What is needed ->
Please set down each record exactly as it appears, but leave out any pictures.

Provided records ->
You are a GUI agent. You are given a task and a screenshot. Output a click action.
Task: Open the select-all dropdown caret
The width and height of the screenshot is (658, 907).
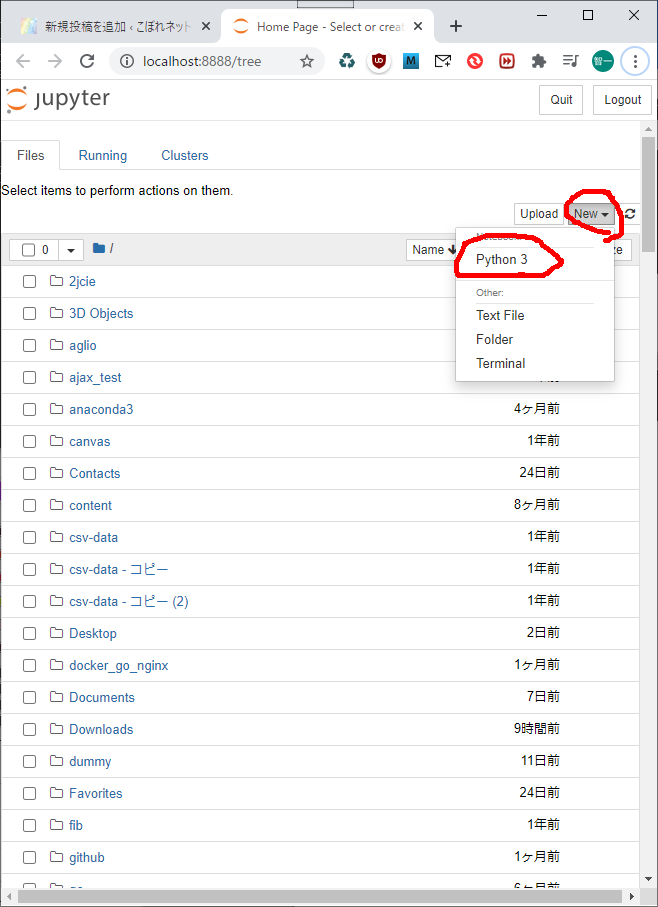click(71, 250)
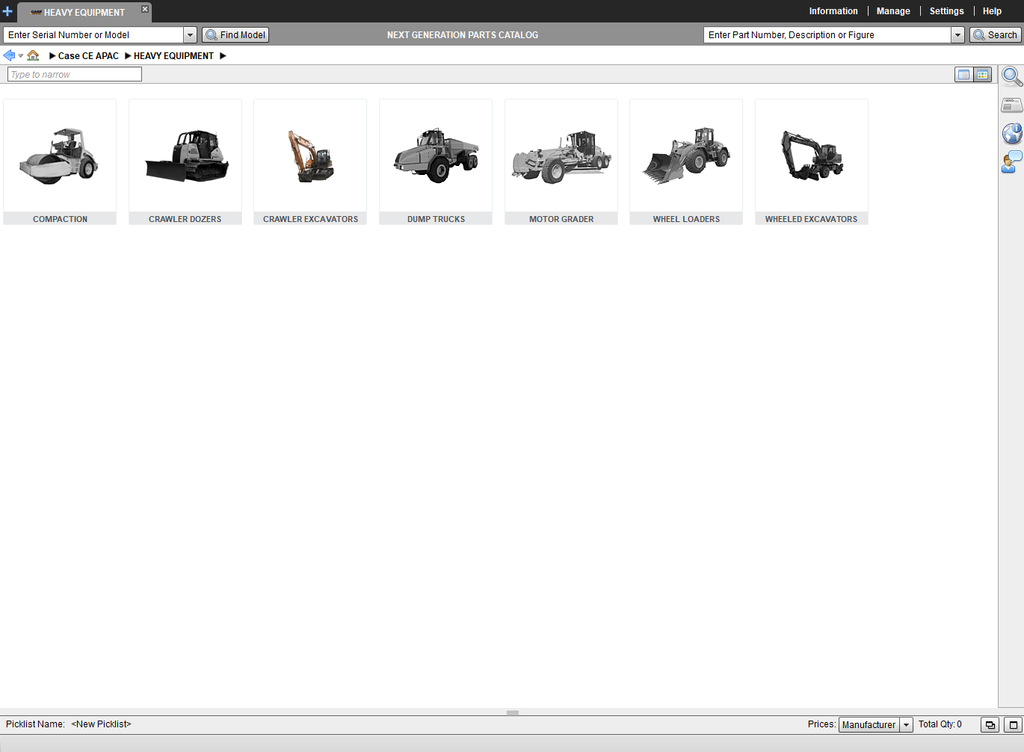
Task: Add a new tab with plus icon
Action: (x=8, y=12)
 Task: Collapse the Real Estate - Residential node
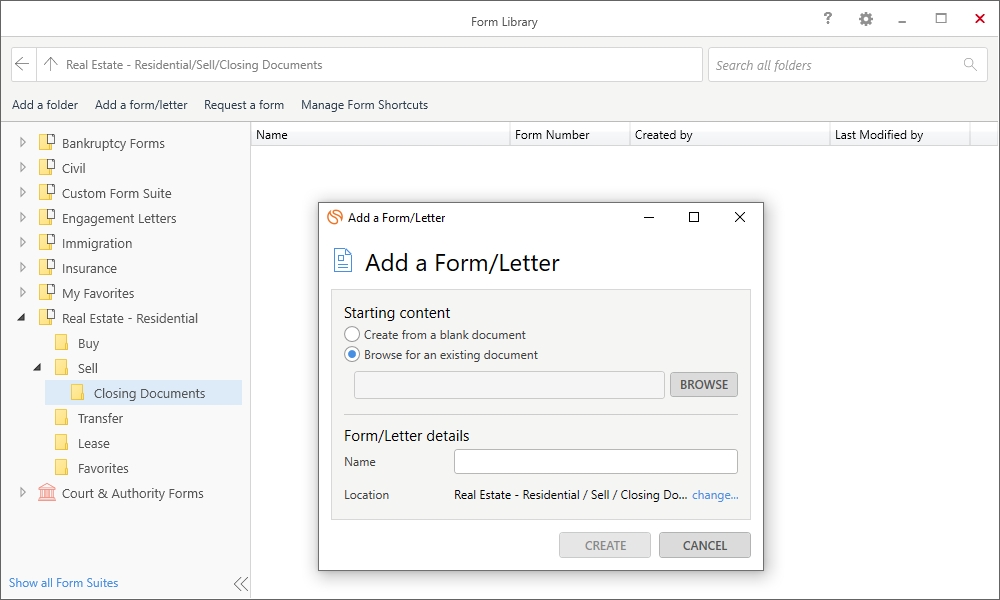coord(22,318)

Exercise result ->
You are a GUI agent. You are given a task and a screenshot. Output a click action.
Task: Open the select-all dropdown caret
The width and height of the screenshot is (658, 907).
click(71, 250)
Task: Add a new tab with plus icon
Action: (x=8, y=12)
 Task: Collapse the Real Estate - Residential node
coord(22,318)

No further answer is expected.